13th February 2017 (Last Updated February 13th, 2017 18:30)

Australian-based Biotron has begun the Phase II clinical trial (BIT225-009) of its anti-viral drug BIT225 to treat patients with human immunodeficiency virus (HIV-1) infection.

Australian-based Biotron has begun the Phase II clinical trial (BIT225-009) of its anti-viral drug BIT225 to treat patients with human immunodeficiency virus (HIV-1) infection.

BIT225 is a new HIV-1 Vpu protein inhibitor developed to prevent virus replication in cellular reservoirs.

The multi-centre, randomised, placebo-controlled, double-blind Phase II trial will evaluate the drug and combination anti-retroviral therapy (cART) Atripla for 12 weeks.

Designed as a dose escalation study, a group of nine patients will receive 100mg BIT225 or placebo in combination with cART, while a second group of 27 patients will receive 200mg BIT225 or placebo with cART.
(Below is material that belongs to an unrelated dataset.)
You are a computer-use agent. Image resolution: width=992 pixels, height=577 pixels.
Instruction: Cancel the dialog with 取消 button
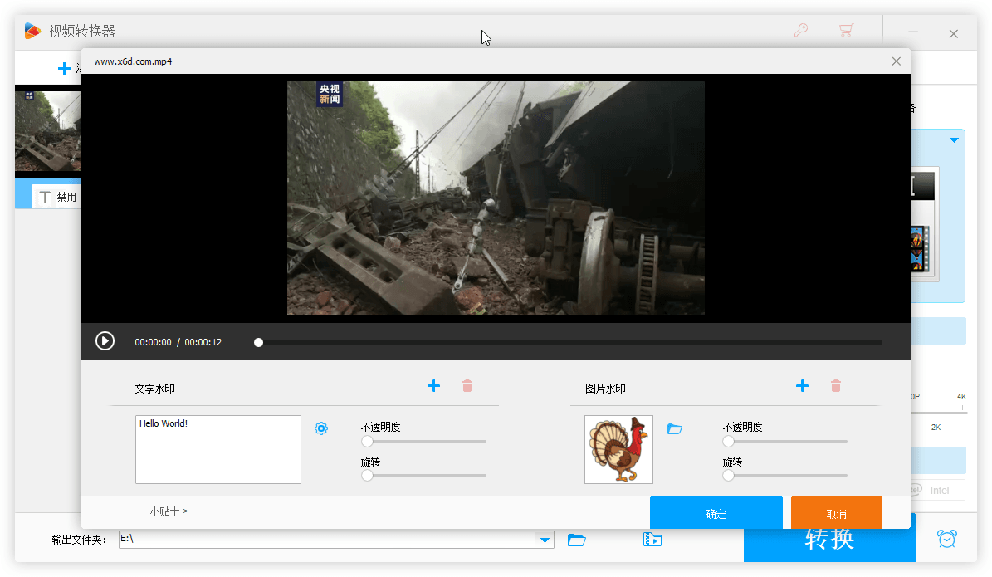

Biotron managing director Michelle Miller said: “Initiating this clinical trial is an important step towards demonstrating the clinical benefit that BIT225 could bring to the treatment of HIV-1.

"Initiating this clinical trial is an important step towards demonstrating the clinical benefit that BIT225 could bring to the treatment of HIV-1."

"BIT225 has the potential to play a key role in the eradication of HIV-1 by targeting and clearing HIV-1 from cellular reservoirs. We expect to see early results from the trial in late Q3 this year.”

The primary objective of the trial is to determine the efficacy of the drug over the 12 week period by measuring plasma viral load decay and modelling HIV-1 decay, in addition to assessing its safety and tolerability.

The secondary outcomes will include its impact on the levels of a primary biomarker of monocyte immune activation called sCD163 and determination of pharmacokinetics.

Through the trial, the firm intends to demonstrate the drug's efficacy in reducing HIV-1 in combination with cART, as well as its role in targeting viral reservoirs not impacted by cART in order to decrease HIV-1-induced immune activation.